Bertolak belakang dengan narasi yang berkembang, Syekh Siti Jenar tidak dihukum mati oleh Wali Songo atau penguasa Demak. Keberadaannya sengaja disembunyikan demi menjaga harmoni politik dan agama pada masa itu. Syekh Siti Jenar dikisahkan selalu berada dalam keadaan majdzub, sebuah maqam spiritual di mana seseorang telah melebur dalam “Kehadiran Ilahi.” Pada titik ini, ia tidak lagi menyadari eksistensi dirinya sebagai manusia.

Narasi Politik di Balik Syekh Siti Jenar dan Demak

Kontroversi Syekh Siti Jenar tidak lepas dari pergolakan politik pada masa Kesultanan Demak. Berdirinya Demak sebagai pusat kekuasaan Islam di Jawa membawa konsekuensi terhadap wilayah-wilayah otonom yang masih bertahan, salah satunya adalah Kadipaten Pengging.

Ki Ageng Pengging, yang dikenal sebagai murid Syekh Siti Jenar, menolak tunduk pada kekuasaan Demak. Dalam pandangan Ki Ageng Pengging, Kesultanan Demak tidak memiliki legitimasi karena didirikan di atas keruntuhan Majapahit. Raden Patah, pendiri Demak, dianggap bertanggung jawab atas kejatuhan Majapahit sebagai salah satu pewaris kerajaan tersebut.

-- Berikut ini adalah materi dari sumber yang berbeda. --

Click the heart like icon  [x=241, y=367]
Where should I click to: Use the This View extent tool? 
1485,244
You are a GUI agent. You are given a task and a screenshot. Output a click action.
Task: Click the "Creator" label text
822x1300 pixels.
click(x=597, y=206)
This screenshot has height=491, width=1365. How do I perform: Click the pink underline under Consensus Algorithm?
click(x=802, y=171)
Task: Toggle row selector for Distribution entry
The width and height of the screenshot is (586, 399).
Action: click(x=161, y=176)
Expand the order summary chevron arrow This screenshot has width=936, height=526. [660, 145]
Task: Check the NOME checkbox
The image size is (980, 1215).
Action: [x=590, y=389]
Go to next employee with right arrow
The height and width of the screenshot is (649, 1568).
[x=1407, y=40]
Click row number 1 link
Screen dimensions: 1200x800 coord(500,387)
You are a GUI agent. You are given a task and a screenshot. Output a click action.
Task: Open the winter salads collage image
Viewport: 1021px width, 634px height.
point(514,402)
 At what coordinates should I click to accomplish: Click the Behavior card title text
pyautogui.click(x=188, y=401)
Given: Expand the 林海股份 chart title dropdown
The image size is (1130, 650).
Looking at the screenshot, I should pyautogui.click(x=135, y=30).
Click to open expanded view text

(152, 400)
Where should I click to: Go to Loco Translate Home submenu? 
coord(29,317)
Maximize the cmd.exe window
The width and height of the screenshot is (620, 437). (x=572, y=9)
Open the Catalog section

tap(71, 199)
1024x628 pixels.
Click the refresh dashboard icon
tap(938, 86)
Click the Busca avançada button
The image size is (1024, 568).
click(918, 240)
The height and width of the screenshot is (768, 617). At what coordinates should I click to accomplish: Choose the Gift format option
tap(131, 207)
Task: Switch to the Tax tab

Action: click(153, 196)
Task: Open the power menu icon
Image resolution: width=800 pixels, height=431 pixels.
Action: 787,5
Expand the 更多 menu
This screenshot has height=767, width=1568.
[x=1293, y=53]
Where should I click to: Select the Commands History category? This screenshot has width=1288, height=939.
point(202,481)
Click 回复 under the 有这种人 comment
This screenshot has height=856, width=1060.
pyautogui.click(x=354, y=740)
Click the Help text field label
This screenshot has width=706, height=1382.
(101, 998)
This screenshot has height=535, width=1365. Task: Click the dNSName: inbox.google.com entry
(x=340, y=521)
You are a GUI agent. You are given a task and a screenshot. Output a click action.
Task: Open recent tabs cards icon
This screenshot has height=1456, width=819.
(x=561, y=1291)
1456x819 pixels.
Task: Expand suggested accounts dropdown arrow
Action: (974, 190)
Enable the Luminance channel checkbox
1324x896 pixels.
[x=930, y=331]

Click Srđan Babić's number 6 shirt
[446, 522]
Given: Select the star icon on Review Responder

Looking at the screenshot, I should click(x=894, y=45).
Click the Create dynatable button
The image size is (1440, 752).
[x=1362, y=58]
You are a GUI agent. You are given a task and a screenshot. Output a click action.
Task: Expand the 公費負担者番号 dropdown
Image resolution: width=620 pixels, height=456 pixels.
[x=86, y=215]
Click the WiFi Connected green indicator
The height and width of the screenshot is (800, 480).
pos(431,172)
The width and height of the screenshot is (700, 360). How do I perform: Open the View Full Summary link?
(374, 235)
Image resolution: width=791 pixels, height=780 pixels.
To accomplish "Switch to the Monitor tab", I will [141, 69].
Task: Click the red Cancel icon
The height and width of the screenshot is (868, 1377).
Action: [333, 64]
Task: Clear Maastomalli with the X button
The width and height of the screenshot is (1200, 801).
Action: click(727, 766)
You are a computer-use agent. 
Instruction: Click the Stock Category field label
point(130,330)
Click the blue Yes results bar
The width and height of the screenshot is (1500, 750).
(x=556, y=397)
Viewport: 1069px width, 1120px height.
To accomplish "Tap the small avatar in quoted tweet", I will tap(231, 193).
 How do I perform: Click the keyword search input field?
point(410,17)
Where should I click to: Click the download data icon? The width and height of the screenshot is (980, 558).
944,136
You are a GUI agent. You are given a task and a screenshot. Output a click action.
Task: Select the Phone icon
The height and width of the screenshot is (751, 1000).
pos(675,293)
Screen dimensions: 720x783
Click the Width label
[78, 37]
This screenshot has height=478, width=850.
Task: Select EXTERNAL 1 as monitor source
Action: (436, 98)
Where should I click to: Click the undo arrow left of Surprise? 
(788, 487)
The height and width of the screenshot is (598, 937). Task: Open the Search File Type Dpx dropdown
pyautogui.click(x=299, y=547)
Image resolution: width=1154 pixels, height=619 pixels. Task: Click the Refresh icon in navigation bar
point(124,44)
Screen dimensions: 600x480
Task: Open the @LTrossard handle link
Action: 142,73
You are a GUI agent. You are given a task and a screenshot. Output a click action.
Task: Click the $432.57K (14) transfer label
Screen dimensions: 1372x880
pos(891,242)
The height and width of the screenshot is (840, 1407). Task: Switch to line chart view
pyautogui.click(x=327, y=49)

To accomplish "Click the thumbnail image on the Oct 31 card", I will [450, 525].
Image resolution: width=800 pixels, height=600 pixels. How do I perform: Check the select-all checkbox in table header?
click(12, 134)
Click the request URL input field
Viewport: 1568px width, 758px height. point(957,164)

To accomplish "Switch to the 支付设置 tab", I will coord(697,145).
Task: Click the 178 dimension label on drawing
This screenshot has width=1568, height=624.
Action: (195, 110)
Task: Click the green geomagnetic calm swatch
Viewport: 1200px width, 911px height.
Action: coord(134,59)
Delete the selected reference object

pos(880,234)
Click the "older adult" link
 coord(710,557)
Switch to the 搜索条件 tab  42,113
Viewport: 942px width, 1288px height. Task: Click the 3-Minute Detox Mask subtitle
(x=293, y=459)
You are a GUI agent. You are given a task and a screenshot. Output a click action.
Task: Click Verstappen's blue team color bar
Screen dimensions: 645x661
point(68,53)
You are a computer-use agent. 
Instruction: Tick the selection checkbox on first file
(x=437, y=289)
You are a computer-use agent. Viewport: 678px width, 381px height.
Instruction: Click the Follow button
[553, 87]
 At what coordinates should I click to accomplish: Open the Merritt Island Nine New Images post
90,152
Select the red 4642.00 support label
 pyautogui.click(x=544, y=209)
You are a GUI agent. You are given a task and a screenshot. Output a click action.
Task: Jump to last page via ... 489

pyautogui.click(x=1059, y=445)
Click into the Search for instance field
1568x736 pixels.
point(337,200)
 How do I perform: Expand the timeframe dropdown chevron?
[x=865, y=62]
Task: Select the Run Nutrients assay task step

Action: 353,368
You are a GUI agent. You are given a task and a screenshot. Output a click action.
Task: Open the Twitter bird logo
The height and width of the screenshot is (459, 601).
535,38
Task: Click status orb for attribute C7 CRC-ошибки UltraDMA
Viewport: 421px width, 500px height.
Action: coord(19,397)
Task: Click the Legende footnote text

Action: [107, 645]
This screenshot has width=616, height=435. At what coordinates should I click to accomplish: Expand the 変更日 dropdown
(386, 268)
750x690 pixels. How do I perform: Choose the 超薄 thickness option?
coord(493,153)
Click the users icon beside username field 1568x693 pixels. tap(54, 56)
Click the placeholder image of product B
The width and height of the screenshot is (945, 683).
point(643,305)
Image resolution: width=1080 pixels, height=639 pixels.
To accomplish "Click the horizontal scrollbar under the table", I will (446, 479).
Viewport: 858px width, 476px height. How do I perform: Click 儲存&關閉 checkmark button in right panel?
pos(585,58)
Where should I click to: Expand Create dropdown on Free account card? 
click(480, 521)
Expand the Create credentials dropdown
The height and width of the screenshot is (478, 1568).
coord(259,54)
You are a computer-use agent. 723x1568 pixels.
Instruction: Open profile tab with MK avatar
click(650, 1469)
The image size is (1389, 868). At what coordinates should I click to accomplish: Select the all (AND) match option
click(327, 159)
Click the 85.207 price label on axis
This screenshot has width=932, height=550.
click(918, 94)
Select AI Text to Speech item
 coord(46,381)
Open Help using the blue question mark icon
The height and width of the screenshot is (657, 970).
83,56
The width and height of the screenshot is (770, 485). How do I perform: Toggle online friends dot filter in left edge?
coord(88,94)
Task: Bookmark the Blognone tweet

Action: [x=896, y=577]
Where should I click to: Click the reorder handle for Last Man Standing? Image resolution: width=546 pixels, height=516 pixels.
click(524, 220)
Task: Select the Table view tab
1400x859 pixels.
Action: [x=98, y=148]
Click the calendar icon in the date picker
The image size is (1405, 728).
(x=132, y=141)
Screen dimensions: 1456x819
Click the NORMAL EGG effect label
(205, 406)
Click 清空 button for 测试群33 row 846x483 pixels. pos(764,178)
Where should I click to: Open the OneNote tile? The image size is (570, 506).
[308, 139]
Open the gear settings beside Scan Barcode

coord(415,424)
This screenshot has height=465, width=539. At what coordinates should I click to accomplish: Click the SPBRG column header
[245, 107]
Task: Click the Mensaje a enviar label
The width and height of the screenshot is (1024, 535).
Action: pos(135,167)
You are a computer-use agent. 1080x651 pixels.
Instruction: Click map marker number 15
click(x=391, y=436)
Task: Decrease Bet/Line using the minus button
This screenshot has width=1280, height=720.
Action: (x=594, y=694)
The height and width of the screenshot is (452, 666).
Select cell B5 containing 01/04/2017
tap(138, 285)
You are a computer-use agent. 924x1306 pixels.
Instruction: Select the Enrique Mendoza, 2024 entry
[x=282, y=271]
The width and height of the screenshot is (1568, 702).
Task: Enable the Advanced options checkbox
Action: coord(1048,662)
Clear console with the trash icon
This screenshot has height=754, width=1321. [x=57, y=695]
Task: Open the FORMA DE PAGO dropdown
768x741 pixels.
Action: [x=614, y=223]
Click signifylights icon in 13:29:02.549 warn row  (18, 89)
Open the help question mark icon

Posisi strategis Pengging sebagai tanah mahkota Majapahit dan pengaruh Ki Ageng Pengging semakin merisaukan penguasa Demak. Ketegangan ini memuncak pada masa Sultan Trenggono. Serangan militer Demak ke Pengging dipimpin oleh Sunan Kudus. Meskipun sebagian naskah menyebut Ki Ageng Pengging wafat dalam pertempuran tersebut, narasi tentang Sunan Kudus membunuh Ki Ageng Pengging tidak memiliki dasar kuat. Sebaliknya, terdapat catatan bahwa Sunan Kudus pernah berguru kepada Ki Ageng Pengging.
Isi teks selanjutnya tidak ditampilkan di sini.